Молчание. Тихо, темно, звезды. Как земляника, краснеют огоньки наших папирос.

– Так. Это, значит, событие. Ну, а сказку не расскажешь?

– А сказку вам можно рассказать такую: про мужичкя Чувиля и про Бабу-Ягу. Жил, значит, мужичок Чувиль, и был у него садишка за избой, а в садишке яблоня, а на яблоне этой возьми да и вырасти золотое яблочко. Ну, конечно, сошел Чувиль с ума от такой радости, стережет его пуще зеницы ока, все не рвет, надеется, что оно еще маленько подрастет, день и ночь в саду сидит. Только раз сидит он так-то, а она, Баба-Яга, и вот она: перекинула ногу через плетень и прямо к нему. Нос крючком, голова сучком, нога жиленая, сама стриженая. И так-то весело: «Здорово, мужичок, сорви-ка мне это яблочко, угости меня!» Оробел Чувиль до смерти, не посмел отказать, тряхнул яблоню… «Да нет, говорит, ты, мужичок, мне из ручки в ручку дай!» И, значит, цап его за руку да в лес, в избушку свою. А в этой избушке лесной сидят, значит, девки ее простоволосые, Аленка Коза да Акуль-ка Егоза. Вот вошла Яга к ним, да и говорит этак мельком старшой: «Сжарь-ка мне, Аленушка, Чувиля к ужину, а я пока еще по одному дельцу сбегаю…» Аленка сейчас печь разожгла, посадила Чувиля на лопату хлебную – и раз его в огонь! Да ишь, не тут-то было: уперся Чувиль, раскорячился, – никак не всунет его девка в эту печь, разозлилась, кричит: «Что ж не лезешь, дурак, что ты меня мучаешь?» А Чувиль и взаправду дураком прикинулся: «Напрасно серчаешь, говорит, я бы, говорит, с радостью влез, да у меня уменья нет. Ты поучи меня, как мне сесть пострушней, присядь на минутку сама». – «У, серый пень, да ты сядь вот так, по-моему!» Вскочила на лопату бочком, подхватила подол, а Чувиль, не будь глуп, – шмыг ее в печь!

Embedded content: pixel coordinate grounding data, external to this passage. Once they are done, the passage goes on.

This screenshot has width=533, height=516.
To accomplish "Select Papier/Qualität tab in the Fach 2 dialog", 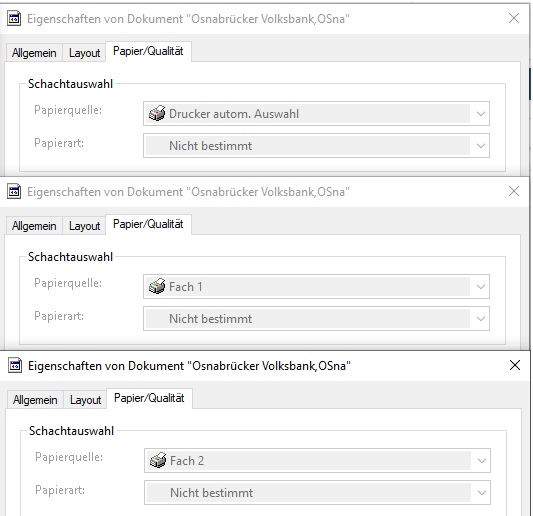I will tap(149, 398).
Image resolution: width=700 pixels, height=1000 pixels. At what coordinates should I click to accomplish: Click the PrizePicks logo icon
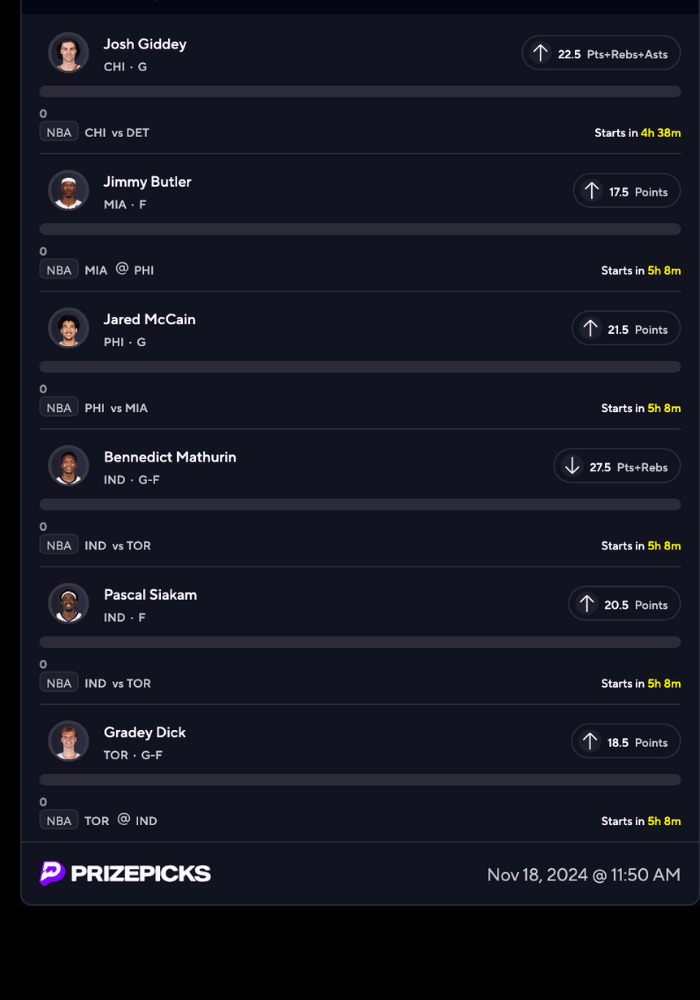[52, 873]
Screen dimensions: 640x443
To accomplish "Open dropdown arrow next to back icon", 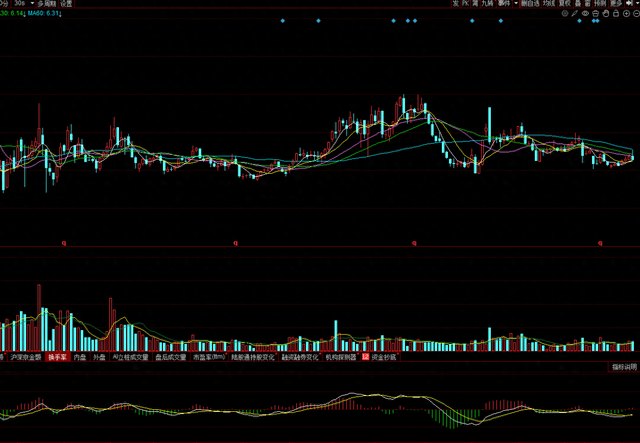I will click(636, 3).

– Сжарил, значит, вместо себя?

– За милую душу. Ну, только речь о том, что добралась все-таки эта Яга до крестьянина. Прибежала домой, маленько ахнула, – жалко, понятно, дочь, – и поскорей сама за дело взялась! Опять сажает Чувиля, тащит его к огню да еще посмеивается: «Уж и легок ты, Чувиль, одне косточки!» – «А ты кинь, – отвечает Чувиль, – ты не жарь меня, авось навек не налопаешься, сама ж говоришь, что я больно худ». – «Да мне и лопать-то не хочется». – «Вот те на! Так чего ж тебе хочется?» – «А поиграть, позабавиться, посмотреть, как ты будешь в огне корежиться: я ведь, Чувиль, веселая!» Ловко ай нет?

– Куда ловчей!

– Ну, а к чему ж эта сказка придумана?

– А по-твоему, к чему?

– Вот то-то и есть. Я вам загадал, а вы подумайте…

Потом Яков просит у нас «сигарочку», закуривает и ложится спать, с удовольствием затягивается – «ух, сладка!» – и начинает «свое самое любимое» уж совсем странным языком:

– За горами, за лесами, за широкими, значит, морями, и не на небе, на земле, жил старик в одной селе, и у крестьянина было три сына. Больший был умная голова, середний с бусорью, а младший с придурью, – по совести сказать, совсем дурак…

Вот эти братья сеяли, значит, пшеницу и возили в царскую столицу, там они ее, конечно, продавали, а денежки счетом принимали и поскорее ворочались ко двору: а то, не ровен час, и ошибешься, – зашел, скажем, выпить на суставчик, а заместо того и осьмухи показалось мало…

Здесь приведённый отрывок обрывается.